Phishing attacks use QR codes to steal banking credentials

A new phishing campaign that targets German e-banking users has been underway in the last couple of weeks, involving QR codes in the credential-snatching process.

The actors are using a range of tricks to bypass security solutions and convince their targets to open the messages and follow the instructions.

The relevant report comes from researchers at Cofense, who sampled several of these messages and mapped the actors’ tactics in detail.

A clean delivery

The phishing emails are carefully crafted, featuring bank logos, well-structured content, and a generally coherent style.

Their topics vary, from asking the user to consent to data policy changes implemented by the bank or requesting them to review new security procedures.

This approach is a sign of careful planning, where the actors aren’t making the typical overblown claims of account compromise and don’t present the user with an urgent situation.

If the embedded button is clicked, the victim arrives at the phishing site after passing through Google’s feed proxy service ‘FeedBurner.’

Additionally, the actors register their own custom domains that are used for these re-directions as well as for the phishing sites themselves.

This extra step aims to trick email and internet security solutions into not raising any flags during the phishing process.

The domains are newly registered sites on the REG.RU Russian registrar and follow a standard URL structure depending on the targeted bank.

Scan this QR code to give us your credentials

In the most recent phishing campaigns, the threat actors use QR codes instead of buttons to take victims to phishing sites.

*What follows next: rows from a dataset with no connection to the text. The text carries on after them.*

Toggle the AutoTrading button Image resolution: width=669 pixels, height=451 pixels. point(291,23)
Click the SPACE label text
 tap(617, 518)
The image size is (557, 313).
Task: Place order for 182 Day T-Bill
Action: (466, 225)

These emails do not contain clear-text URLs and are instead obfuscated through the QR codes, making it hard for security software to detect them.

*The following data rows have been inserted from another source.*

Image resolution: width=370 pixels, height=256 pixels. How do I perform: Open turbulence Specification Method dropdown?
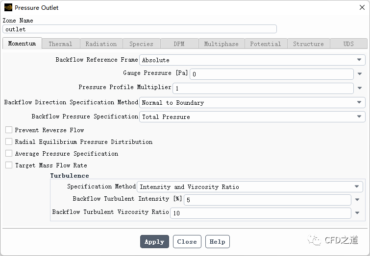(x=250, y=187)
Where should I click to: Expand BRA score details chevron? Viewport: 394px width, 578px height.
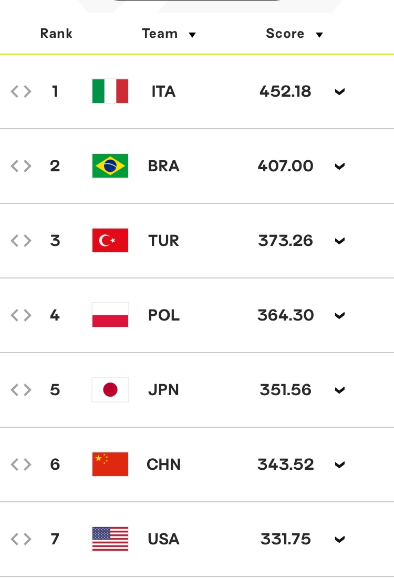(340, 167)
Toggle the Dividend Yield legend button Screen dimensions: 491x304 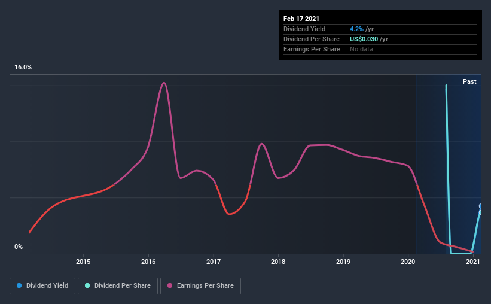tap(42, 286)
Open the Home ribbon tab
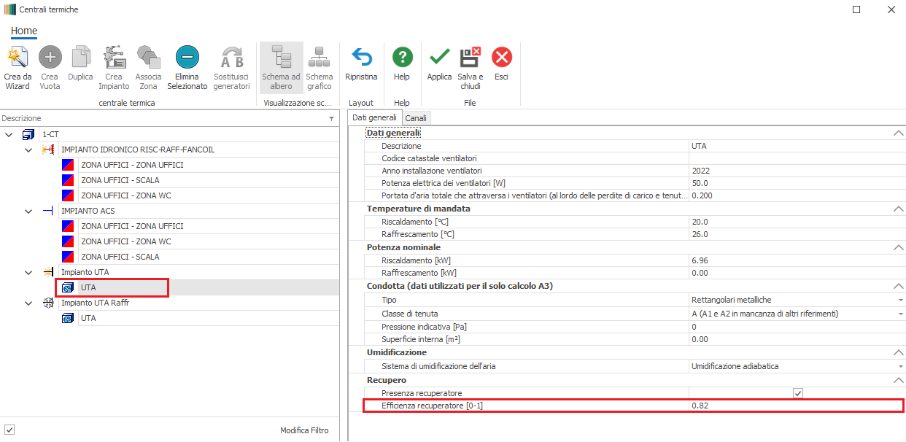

QR codes have increased effectiveness as they are targeting mobile users, who are less likely to be protected by internet security tools.

Once the victim arrives on the phishing site, they are requested to enter their bank location, code, user name, and PIN.

If these details are entered on the phishing page, the user waits for validation and then is prompted to enter their credentials again due to them being incorrect.

This repetition is a common quality tactic in phishing campaigns to eliminate typos when the user enters their credentials the first time.

No matter how legitimate an email may look, you should avoid clicking on buttons, URLs, or even QR codes that will take you to an external site.

Whenever you are requested to enter your account credentials, always remember to first validate the domain you are on before you start typing.